## Problem details
Present every line of the records below as a Markdown table with the columns Row and Line, numbering the rows consecutively and omitting blank lines.

## Data rows
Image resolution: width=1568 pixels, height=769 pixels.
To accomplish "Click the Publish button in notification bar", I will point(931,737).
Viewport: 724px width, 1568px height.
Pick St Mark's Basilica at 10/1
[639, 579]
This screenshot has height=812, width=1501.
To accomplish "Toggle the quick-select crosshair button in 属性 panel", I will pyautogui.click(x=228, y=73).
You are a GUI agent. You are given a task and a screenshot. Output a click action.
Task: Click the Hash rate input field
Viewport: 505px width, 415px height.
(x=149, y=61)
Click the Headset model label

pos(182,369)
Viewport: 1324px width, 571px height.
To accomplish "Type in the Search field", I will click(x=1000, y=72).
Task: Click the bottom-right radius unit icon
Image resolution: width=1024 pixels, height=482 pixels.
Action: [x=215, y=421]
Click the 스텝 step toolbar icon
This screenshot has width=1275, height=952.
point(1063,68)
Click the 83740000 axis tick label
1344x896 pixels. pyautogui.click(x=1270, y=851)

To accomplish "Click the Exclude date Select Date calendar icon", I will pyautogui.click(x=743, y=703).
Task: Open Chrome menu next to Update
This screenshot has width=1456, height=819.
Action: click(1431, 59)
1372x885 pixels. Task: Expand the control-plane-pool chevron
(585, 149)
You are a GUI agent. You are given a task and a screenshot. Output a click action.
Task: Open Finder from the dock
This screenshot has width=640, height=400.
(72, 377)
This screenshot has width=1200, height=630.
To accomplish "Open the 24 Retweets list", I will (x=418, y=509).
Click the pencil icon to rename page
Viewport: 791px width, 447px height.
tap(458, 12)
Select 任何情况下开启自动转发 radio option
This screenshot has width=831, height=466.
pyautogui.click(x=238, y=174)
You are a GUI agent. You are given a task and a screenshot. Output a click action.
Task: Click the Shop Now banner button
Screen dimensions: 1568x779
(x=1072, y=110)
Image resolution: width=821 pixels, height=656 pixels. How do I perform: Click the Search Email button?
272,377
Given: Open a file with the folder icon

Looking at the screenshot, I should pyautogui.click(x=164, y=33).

## Output below
| Row | Line |
|---|---|
| 1 | Image resolution: width=1568 pixels, height=769 pixels. |
| 2 | To accomplish "Click the Publish button in notification bar", I will point(931,737). |
| 3 | Viewport: 724px width, 1568px height. |
| 4 | Pick St Mark's Basilica at 10/1 |
| 5 | [639, 579] |
| 6 | This screenshot has height=812, width=1501. |
| 7 | To accomplish "Toggle the quick-select crosshair button in 属性 panel", I will pyautogui.click(x=228, y=73). |
| 8 | You are a GUI agent. You are given a task and a screenshot. Output a click action. |
| 9 | Task: Click the Hash rate input field |
| 10 | Viewport: 505px width, 415px height. |
| 11 | (x=149, y=61) |
| 12 | Click the Headset model label |
| 13 | pos(182,369) |
| 14 | Viewport: 1324px width, 571px height. |
| 15 | To accomplish "Type in the Search field", I will click(x=1000, y=72). |
| 16 | Task: Click the bottom-right radius unit icon |
| 17 | Image resolution: width=1024 pixels, height=482 pixels. |
| 18 | Action: [x=215, y=421] |
| 19 | Click the 스텝 step toolbar icon |
| 20 | This screenshot has width=1275, height=952. |
| 21 | point(1063,68) |
| 22 | Click the 83740000 axis tick label |
| 23 | 1344x896 pixels. pyautogui.click(x=1270, y=851) |
| 24 | To accomplish "Click the Exclude date Select Date calendar icon", I will pyautogui.click(x=743, y=703). |
| 25 | Task: Open Chrome menu next to Update |
| 26 | This screenshot has width=1456, height=819. |
| 27 | Action: click(1431, 59) |
| 28 | 1372x885 pixels. Task: Expand the control-plane-pool chevron |
| 29 | (585, 149) |
| 30 | You are a GUI agent. You are given a task and a screenshot. Output a click action. |
| 31 | Task: Open Finder from the dock |
| 32 | This screenshot has width=640, height=400. |
| 33 | (72, 377) |
| 34 | This screenshot has width=1200, height=630. |
| 35 | To accomplish "Open the 24 Retweets list", I will (x=418, y=509). |
| 36 | Click the pencil icon to rename page |
| 37 | Viewport: 791px width, 447px height. |
| 38 | tap(458, 12) |
| 39 | Select 任何情况下开启自动转发 radio option |
| 40 | This screenshot has width=831, height=466. |
| 41 | pyautogui.click(x=238, y=174) |
| 42 | You are a GUI agent. You are given a task and a screenshot. Output a click action. |
| 43 | Task: Click the Shop Now banner button |
| 44 | Screen dimensions: 1568x779 |
| 45 | (x=1072, y=110) |
| 46 | Image resolution: width=821 pixels, height=656 pixels. How do I perform: Click the Search Email button? |
| 47 | 272,377 |
| 48 | Given: Open a file with the folder icon |
| 49 | Looking at the screenshot, I should pyautogui.click(x=164, y=33). |